Tuesday, July 5, 2016

David Rieff on the Duty to Forget (I)

As it happened, I was sitting out toward dusk on perhaps the loveliest summer evening so far, finishing the reading of David Rieff's powerful and important book In Praise of Forgetting: Historical Memory and Its Ironies before coming in to the news of the death of Elie Wiesel, whose efforts to ensure perpetual remembrance of the Holocaust come in for critical scrutiny in Rieff's book.

Rieff's book is one of several to have emerged stressing the importance of forgetting--indeed, the moral imperative and duty to forget, at least some conflicts at least some of the time--as I have noted on here in drawing attention to Manuel Cruz's book, inter alia. Though this work--as I noted here--does not deal much with Christian approaches to history and memory, nor to conflicts involving Christians, I have been engaged for some time in thinking with authors such as Rieff to see how useful their work could be to the on-going project of Catholic-Orthodox healing of memories as well as to Christian-Muslim relations in the context of (entirely bogus) "memories" of the "Crusades."

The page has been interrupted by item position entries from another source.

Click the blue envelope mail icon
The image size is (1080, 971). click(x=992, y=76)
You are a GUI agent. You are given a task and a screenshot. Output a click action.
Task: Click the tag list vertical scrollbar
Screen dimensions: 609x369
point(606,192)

Rieff's book is a subtle, careful work that does indeed make the case for forgetting, but not in a simplistic manner. He recognizes the importance of memory and remembering, but severely puts to the question any notion that collective memory is a coherent and tangible reality instead of a political cipher, a metaphor, and, on balance, a rather dangerous tool of identity always in service of some agenda or other.

Moreover, he asks--as Cruz did--whether and where all this emphasis on remembering has made the world a better place. Did insistence on not forgetting the Armenian genocide of 1915 prevent the Ukrainian terror-famine of 1932-33, the Holocaust of 1939-45, or more recent genocides in Rwanda, Cambodia, the Balkans in the 1990s, and elsewhere? Has insistence on remembering the Holocaust solved the problem of anti-Semitism? Have no Jews anywhere been killed since 1945, or at least 1948 and the creation of the state of Israel in part as a way of saying "Never forget!" and "Never again!" to the Holocaust?